## MATERIAL FOR THIS EXERCISE
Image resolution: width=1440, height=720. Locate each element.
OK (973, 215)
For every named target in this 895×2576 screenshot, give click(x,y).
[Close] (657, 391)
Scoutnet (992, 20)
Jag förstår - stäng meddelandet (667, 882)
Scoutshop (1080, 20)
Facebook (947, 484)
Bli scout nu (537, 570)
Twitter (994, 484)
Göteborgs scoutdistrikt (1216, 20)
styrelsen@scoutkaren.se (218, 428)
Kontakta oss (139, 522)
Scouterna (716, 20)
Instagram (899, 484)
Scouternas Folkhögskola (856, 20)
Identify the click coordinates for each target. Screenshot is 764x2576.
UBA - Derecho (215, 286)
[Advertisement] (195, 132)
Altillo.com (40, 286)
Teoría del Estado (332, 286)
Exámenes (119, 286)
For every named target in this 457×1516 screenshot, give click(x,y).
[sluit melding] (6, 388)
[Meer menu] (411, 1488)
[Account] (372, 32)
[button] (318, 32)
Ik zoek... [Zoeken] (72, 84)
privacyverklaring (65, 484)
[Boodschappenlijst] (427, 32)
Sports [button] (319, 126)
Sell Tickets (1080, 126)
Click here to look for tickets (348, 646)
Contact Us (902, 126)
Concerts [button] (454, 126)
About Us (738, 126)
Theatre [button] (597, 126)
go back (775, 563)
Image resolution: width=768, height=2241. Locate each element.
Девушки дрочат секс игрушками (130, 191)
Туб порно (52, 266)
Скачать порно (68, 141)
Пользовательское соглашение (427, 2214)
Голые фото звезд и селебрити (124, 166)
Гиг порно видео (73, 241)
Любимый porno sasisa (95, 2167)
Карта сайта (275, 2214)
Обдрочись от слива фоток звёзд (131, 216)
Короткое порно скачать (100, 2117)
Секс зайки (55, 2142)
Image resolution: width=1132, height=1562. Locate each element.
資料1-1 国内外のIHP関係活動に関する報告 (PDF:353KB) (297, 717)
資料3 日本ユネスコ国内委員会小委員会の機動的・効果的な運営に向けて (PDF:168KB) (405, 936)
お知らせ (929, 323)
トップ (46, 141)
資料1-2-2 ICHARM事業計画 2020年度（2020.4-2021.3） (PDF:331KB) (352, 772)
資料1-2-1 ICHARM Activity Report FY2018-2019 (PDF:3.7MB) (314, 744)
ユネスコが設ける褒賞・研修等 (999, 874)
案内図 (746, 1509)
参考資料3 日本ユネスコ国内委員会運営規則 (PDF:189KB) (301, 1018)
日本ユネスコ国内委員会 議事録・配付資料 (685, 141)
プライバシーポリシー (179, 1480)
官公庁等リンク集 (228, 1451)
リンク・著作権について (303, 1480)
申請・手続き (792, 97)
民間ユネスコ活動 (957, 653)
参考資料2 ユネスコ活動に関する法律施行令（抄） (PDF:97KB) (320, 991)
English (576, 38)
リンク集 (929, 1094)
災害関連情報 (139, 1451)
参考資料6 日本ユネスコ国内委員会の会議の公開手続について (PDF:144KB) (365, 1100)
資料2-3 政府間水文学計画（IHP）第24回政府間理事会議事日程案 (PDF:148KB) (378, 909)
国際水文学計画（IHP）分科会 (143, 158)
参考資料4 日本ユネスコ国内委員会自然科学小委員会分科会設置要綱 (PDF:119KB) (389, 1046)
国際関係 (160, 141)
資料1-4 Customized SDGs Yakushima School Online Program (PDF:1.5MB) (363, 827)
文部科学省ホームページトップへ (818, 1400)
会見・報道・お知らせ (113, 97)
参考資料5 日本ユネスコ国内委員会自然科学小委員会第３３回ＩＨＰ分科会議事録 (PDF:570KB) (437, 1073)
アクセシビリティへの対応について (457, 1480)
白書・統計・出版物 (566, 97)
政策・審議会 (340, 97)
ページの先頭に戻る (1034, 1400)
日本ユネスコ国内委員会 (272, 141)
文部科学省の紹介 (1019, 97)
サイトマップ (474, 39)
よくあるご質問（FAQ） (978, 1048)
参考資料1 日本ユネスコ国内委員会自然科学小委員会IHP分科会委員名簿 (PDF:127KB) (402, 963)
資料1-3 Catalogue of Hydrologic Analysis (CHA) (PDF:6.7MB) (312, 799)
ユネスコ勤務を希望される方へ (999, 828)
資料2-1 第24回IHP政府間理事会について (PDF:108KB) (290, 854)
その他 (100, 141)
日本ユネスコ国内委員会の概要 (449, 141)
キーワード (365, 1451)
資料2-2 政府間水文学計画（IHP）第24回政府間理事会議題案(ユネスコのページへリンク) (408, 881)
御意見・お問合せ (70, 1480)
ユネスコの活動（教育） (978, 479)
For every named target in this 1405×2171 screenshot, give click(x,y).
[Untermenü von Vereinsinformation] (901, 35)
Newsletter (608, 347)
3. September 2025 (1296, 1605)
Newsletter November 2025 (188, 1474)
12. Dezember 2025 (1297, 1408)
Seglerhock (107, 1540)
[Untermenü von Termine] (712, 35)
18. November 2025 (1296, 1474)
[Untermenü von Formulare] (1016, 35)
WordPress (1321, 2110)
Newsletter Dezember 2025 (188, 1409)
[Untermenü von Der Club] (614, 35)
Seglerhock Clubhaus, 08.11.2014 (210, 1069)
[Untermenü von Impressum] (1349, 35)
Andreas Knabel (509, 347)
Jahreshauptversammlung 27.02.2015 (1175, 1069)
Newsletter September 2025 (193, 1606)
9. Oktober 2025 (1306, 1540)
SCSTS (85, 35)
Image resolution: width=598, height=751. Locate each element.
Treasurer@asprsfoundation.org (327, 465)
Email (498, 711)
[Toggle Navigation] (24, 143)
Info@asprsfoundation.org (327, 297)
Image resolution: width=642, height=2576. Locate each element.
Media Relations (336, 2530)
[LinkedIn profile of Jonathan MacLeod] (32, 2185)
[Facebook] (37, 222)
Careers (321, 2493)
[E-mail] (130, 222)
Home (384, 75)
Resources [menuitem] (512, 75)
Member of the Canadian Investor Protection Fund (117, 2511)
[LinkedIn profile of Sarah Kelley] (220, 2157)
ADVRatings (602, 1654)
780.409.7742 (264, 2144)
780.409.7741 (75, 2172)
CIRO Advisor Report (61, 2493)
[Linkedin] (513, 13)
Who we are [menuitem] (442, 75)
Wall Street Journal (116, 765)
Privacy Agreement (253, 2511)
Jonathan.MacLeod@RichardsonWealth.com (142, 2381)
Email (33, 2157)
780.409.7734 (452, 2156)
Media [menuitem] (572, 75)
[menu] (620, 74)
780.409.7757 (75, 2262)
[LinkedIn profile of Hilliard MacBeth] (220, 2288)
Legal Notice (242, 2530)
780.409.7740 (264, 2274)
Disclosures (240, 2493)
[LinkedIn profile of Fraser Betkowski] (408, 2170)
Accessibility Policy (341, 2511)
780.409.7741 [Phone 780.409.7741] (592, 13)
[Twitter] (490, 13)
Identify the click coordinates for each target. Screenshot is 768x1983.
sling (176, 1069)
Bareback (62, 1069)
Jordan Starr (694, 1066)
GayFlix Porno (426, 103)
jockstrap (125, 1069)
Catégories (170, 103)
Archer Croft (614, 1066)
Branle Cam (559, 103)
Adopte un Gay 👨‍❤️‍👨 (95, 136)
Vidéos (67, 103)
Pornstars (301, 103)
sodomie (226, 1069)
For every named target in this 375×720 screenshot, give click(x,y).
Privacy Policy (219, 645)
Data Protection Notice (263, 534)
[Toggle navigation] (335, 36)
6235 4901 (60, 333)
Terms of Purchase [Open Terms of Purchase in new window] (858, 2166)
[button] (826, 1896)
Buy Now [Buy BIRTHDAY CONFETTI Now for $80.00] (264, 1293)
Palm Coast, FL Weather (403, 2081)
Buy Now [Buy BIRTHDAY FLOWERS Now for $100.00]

## WHAT TO PRODUCE
Rewrite the lines from the line with "Teoría del Estado (332, 286)" to the line with "Theatre [button] (597, 126)", swapping "button" for "link" and leaving everything else unchanged.

## TASK OUTPUT
Teoría del Estado (332, 286)
Exámenes (119, 286)
For every named target in this 457×1516 screenshot, give click(x,y).
[sluit melding] (6, 388)
[Meer menu] (411, 1488)
[Account] (372, 32)
[link] (318, 32)
Ik zoek... [Zoeken] (72, 84)
privacyverklaring (65, 484)
[Boodschappenlijst] (427, 32)
Sports [link] (319, 126)
Sell Tickets (1080, 126)
Click here to look for tickets (348, 646)
Contact Us (902, 126)
Concerts [link] (454, 126)
About Us (738, 126)
Theatre [link] (597, 126)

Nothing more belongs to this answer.